» **What you have to do**
When you give the entries again, keep every word as it stands and drop the pictures.

» **Dataset records**
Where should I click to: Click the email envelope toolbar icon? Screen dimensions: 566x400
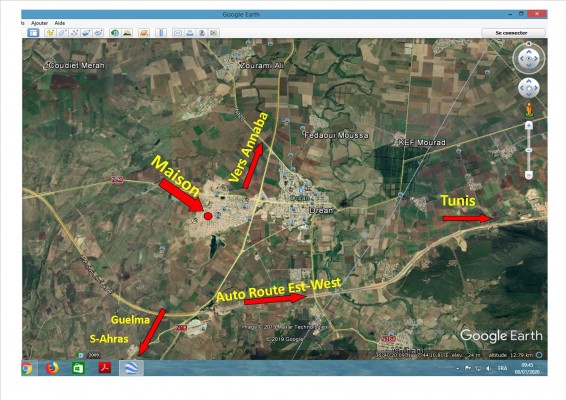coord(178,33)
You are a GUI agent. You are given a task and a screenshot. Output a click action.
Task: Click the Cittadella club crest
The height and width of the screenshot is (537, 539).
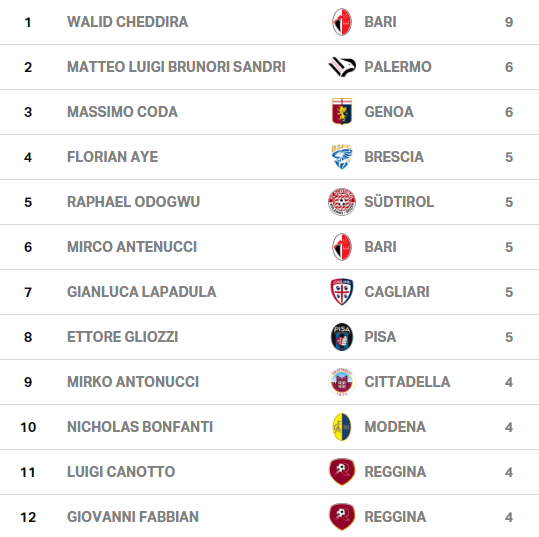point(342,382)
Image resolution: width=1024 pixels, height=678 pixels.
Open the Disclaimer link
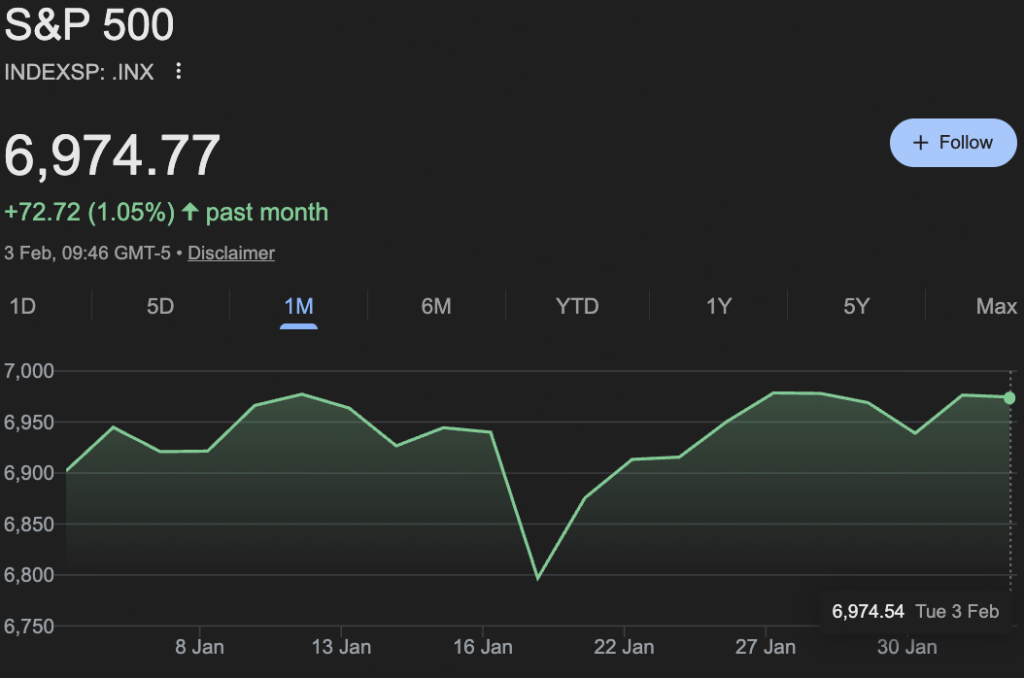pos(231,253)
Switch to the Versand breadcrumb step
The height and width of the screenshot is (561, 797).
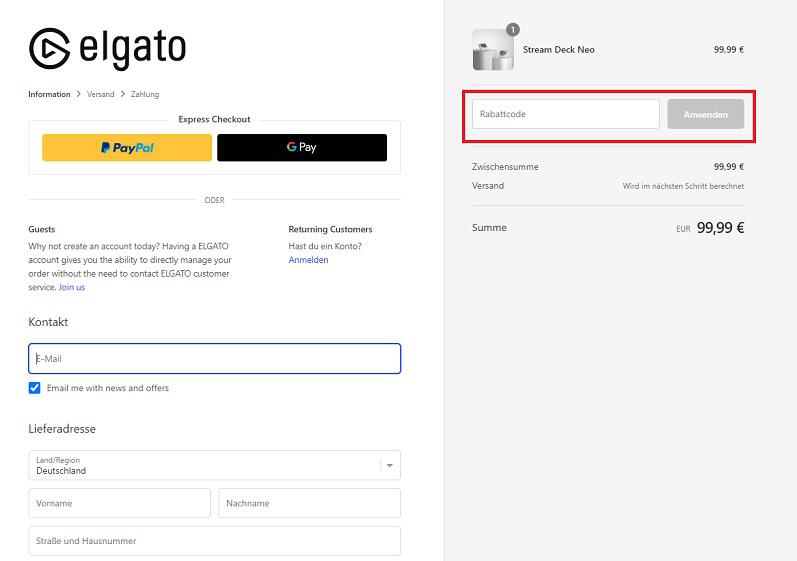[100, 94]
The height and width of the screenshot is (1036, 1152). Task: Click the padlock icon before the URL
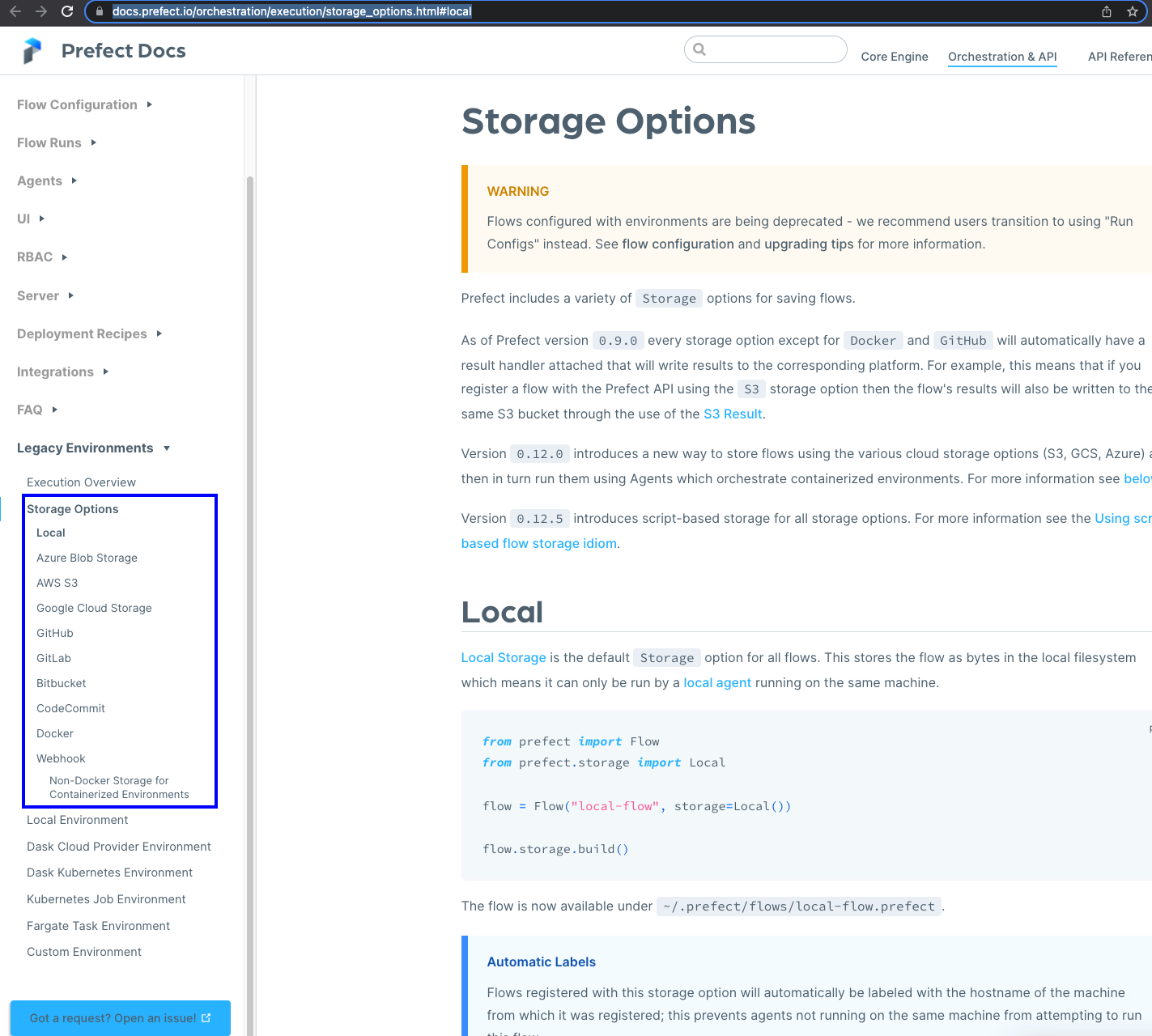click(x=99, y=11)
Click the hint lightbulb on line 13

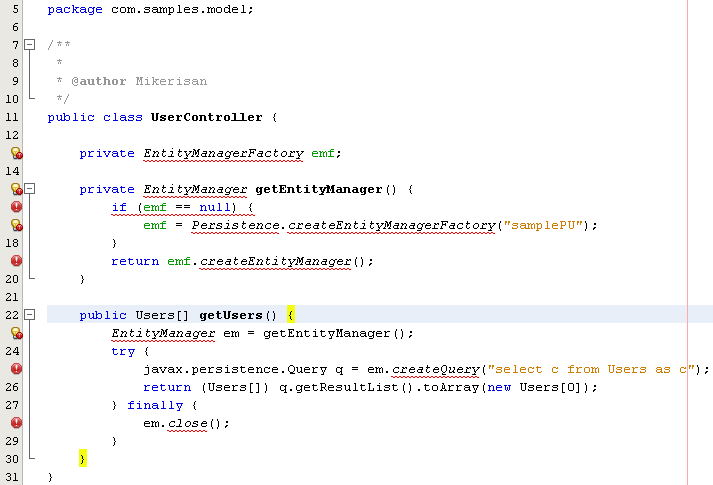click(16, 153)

» **Task response**
Where should I click to: Click the email envelope toolbar icon? Screen dimensions: 566x400
coord(178,33)
You are a GUI agent. You are given a task and a screenshot. Output a click action.
Task: Click the Cittadella club crest
The height and width of the screenshot is (537, 539).
point(342,382)
Image resolution: width=1024 pixels, height=678 pixels.
Open the Disclaimer link
pos(231,253)
Switch to the Versand breadcrumb step
The height and width of the screenshot is (561, 797).
[100, 94]
The height and width of the screenshot is (1036, 1152). Task: Click the padlock icon before the URL
click(x=99, y=11)
Click the hint lightbulb on line 13

click(16, 153)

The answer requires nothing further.